> [GIVEN INFORMATION]:
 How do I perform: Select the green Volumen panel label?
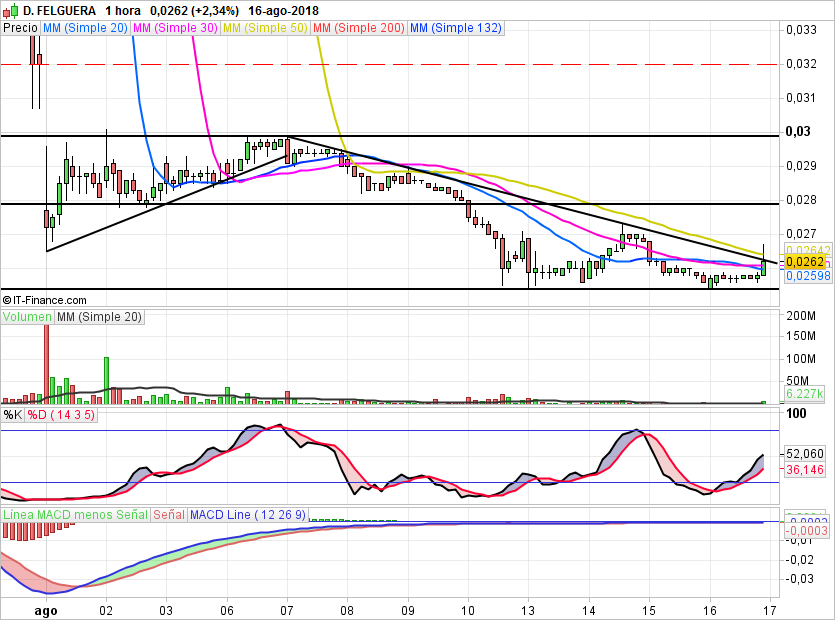coord(27,317)

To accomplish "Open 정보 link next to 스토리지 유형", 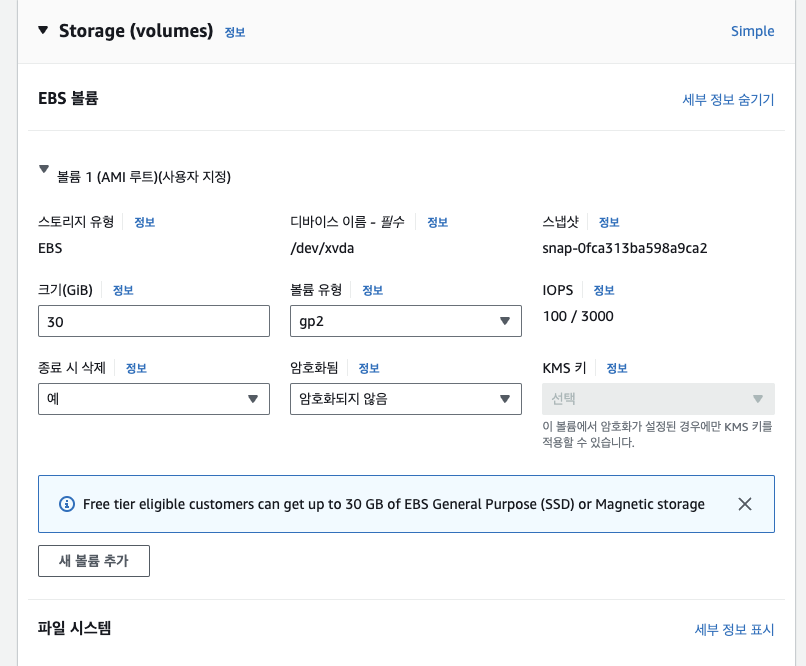I will coord(144,222).
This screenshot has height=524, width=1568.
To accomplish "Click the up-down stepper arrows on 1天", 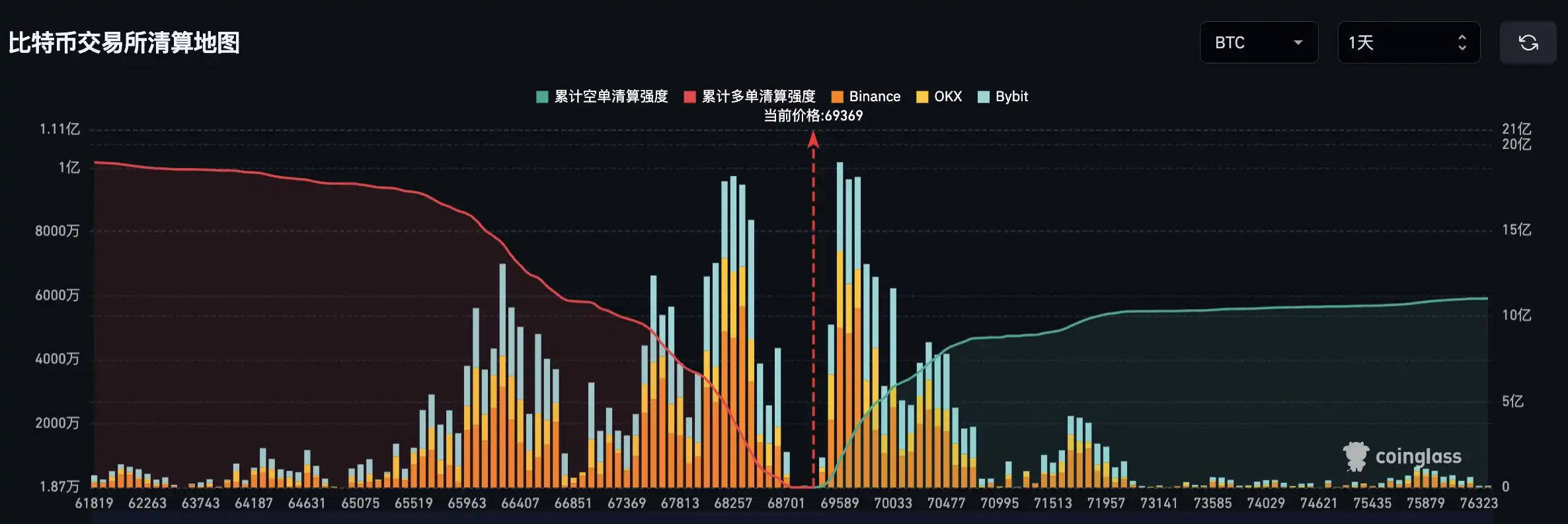I will tap(1462, 43).
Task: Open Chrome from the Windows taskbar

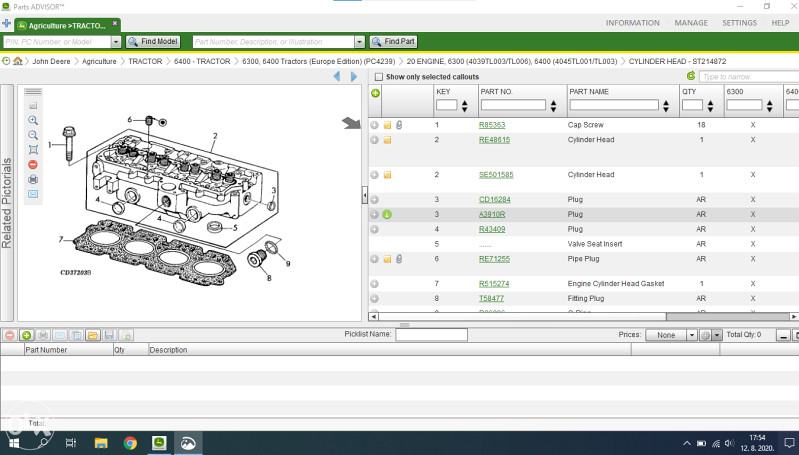Action: tap(130, 442)
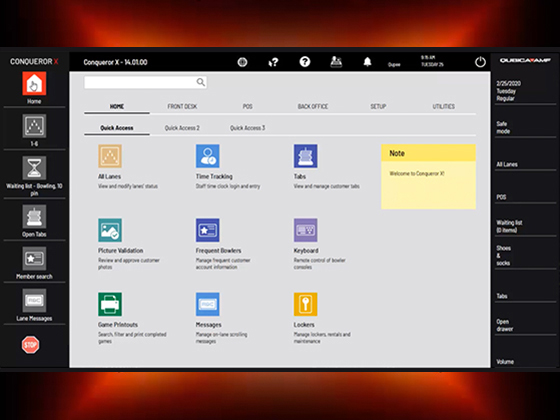
Task: Click the power button in top bar
Action: pyautogui.click(x=480, y=62)
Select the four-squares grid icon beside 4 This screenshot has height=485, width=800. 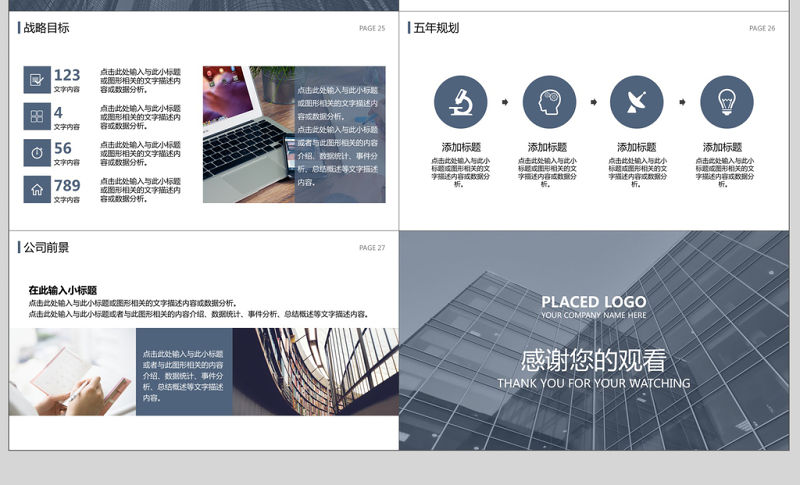(37, 117)
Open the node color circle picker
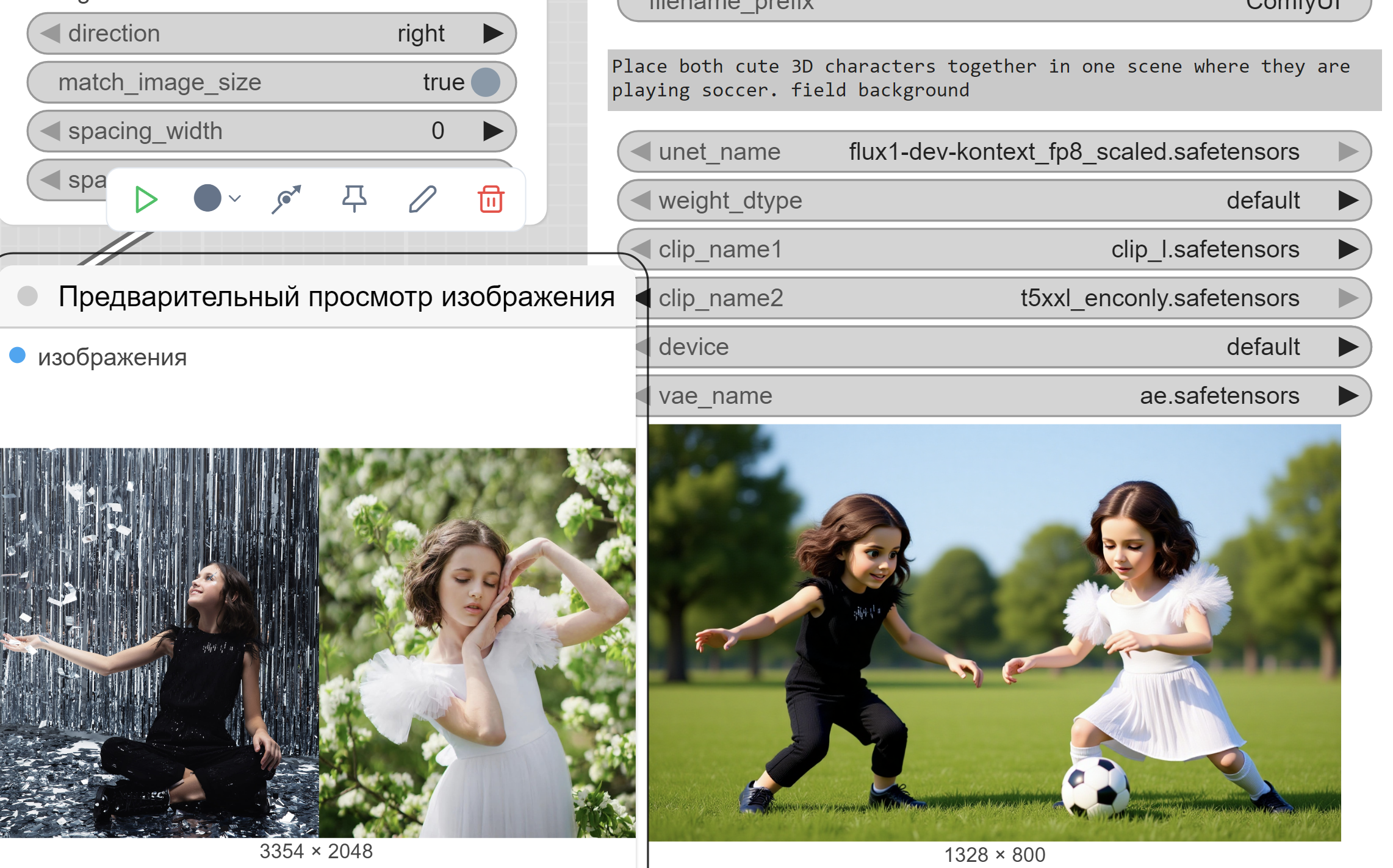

> [WHAT YOU ARE ASKED TO DO]: Pull out each line of the records above that contains the string "Task". Matches must agree in case.

> [PROBLEM SOLUTION]:
Task: Open Chrome from the Windows taskbar
Task: Click the power button in top bar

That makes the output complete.